Upsampling to Improve Volumetric Cloud Render Performance

A 512x512 cloud render upsampled to a 2048x2048 target with nearly no loss of detail.

Overview
The Problem with Waves
Upsampling is the Solution
Looking Back

Overview

My first attempt at generating raymarched volumetric clouds occured six years ago in an unpublished ShaderToy. It wasn’t made public because the performance was never good enough for me to be comfortable releasing it to a general audience. Runtime performance is crucial to me, and the balance of visual fidelity and rendering it 60+ times a second was the defining challenge that attracted me to real-time rendering over offline rendering.

Last year marked my second attempt at clouds. Overall it was more successful than my first, however there were still performance issues when trying to render in real-time. A workaround for the low framerate was made by instead rendering every 0.25 seconds and then interpolating between the last render and the current, which improved the performance enough for it to be usable but there were noticeable spikes on ticks that performed the rendering.

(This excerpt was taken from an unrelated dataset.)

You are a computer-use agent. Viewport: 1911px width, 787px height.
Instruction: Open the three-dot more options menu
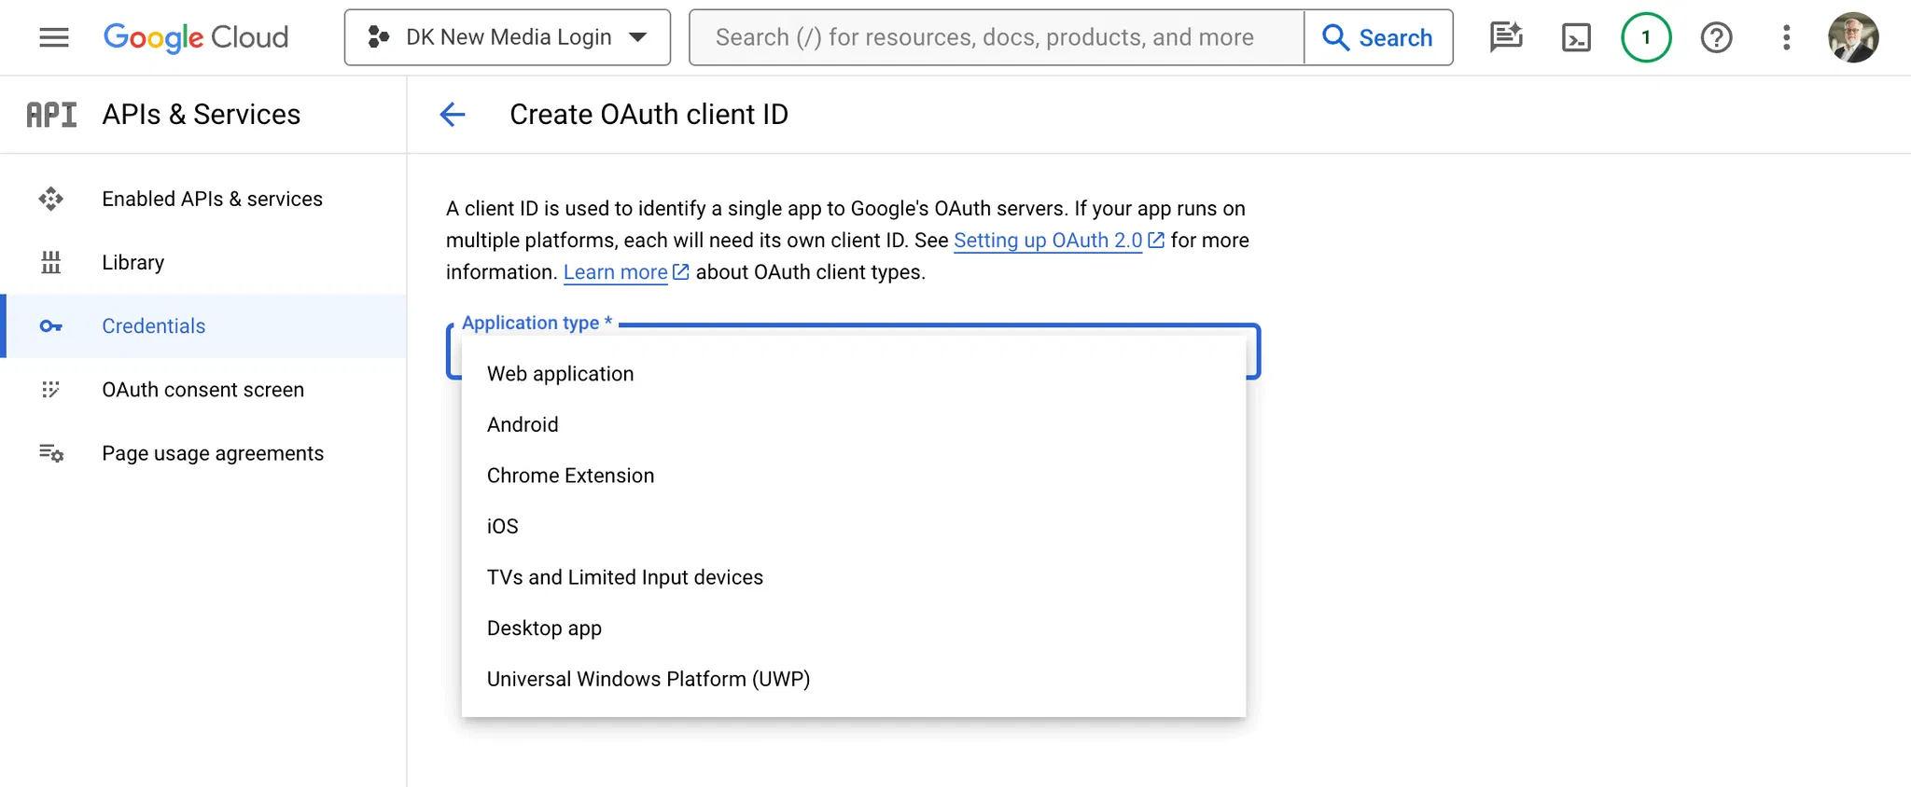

Like many modern raymarched clouds, both implementations used the presentation “The Real-Time Volumetric Cloudscapes of Horizon Zero Dawn” as inspiration. Within that presentation is a section on optimizations in which it is briefly mentioned that only 1/16 of all pixels are updated each frame. Looking back at it now, the solution is obvious but at the time it wasn’t clear to me how they achieved being able to render only a portion of pixels at a time. And it wasn’t just me who had trouble implementing this optimization.

The Problem with Waves

My first inclination was to logically break the fragment shader operations into 4x4 groups, and each frame only operate on a single fragment in each group. The other 15 fragments would be skipped. Makes sense, right?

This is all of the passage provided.